Controllability and Efficiency: LLM generation can be erratic or difficult to constraint to user-specified facets (e.g., price, brand) or ethical standards. Prompt engineering and fine-tuning offer partial solutions, but fail to guarantee hard constraints. Efficient inference—critical in low-latency production settings—remains an unsolved bottleneck.
Multimodality and Creation: Extension to images, video, or music recommendation and generation (via foundation multimodal models) is both feasible and largely unexplored, with opportunities for creative item synthesis, retrieval, and user engagement.
Cold-Start and Generalization: LLMs’ world knowledge from pretraining enables meaningful cold-start recommendations, with the potential to offset the limitations of collaborative filtering in sparse data settings.

Implications and Future Prospects

The theoretical implications are substantial: generative recommenders collapse the modular score/rank/pipeline structure, potentially unifying item selection, explanation, review generation, and even item/design creation in a single architecture. Practically, this could yield adaptable, domain-agnostic, and context-aware recommenders agnostic to classical neural embedding limitations.

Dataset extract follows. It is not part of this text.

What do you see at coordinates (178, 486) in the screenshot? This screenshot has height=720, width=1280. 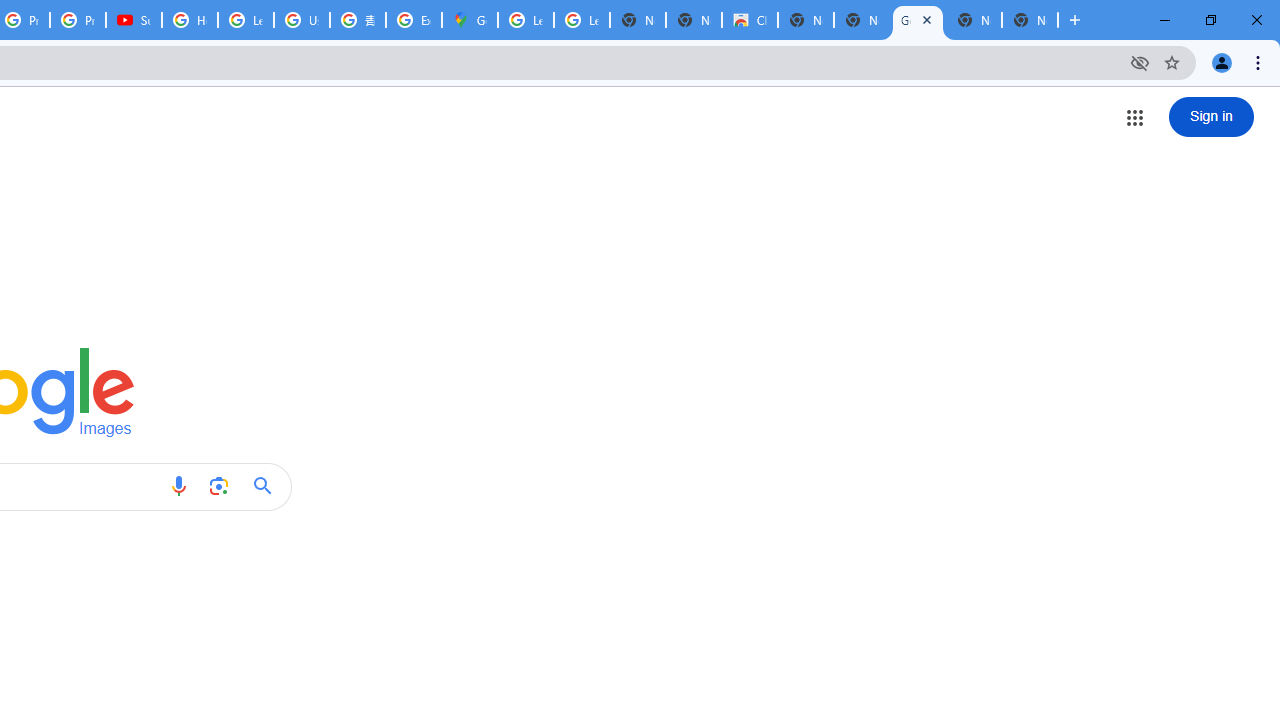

Further, the survey posits a vision where LLM-based RS are embedded as autonomous agents, integrating tool invocation, real-time retrieval, and user-grounded dialogue in complex physical or digital environments (e.g., in-vehicle systems, trip planners).

Conclusion

The paper provides a structured, authoritative analysis of the shift towards LLM-based generative recommendation, including technical taxonomies, methodological detail, open challenges, and visionary future outlooks. It serves as both a reference and roadmap for researchers focused on foundation models, prompt-based recommendation, and the integration of generative AI into practical personalization systems. The pathway forward suggests deepening theoretical understanding of generative architectures, robustification of evaluation protocols, and scalable solutions for the open issues of efficiency, bias, hallucination, and multimodality in recommendation science.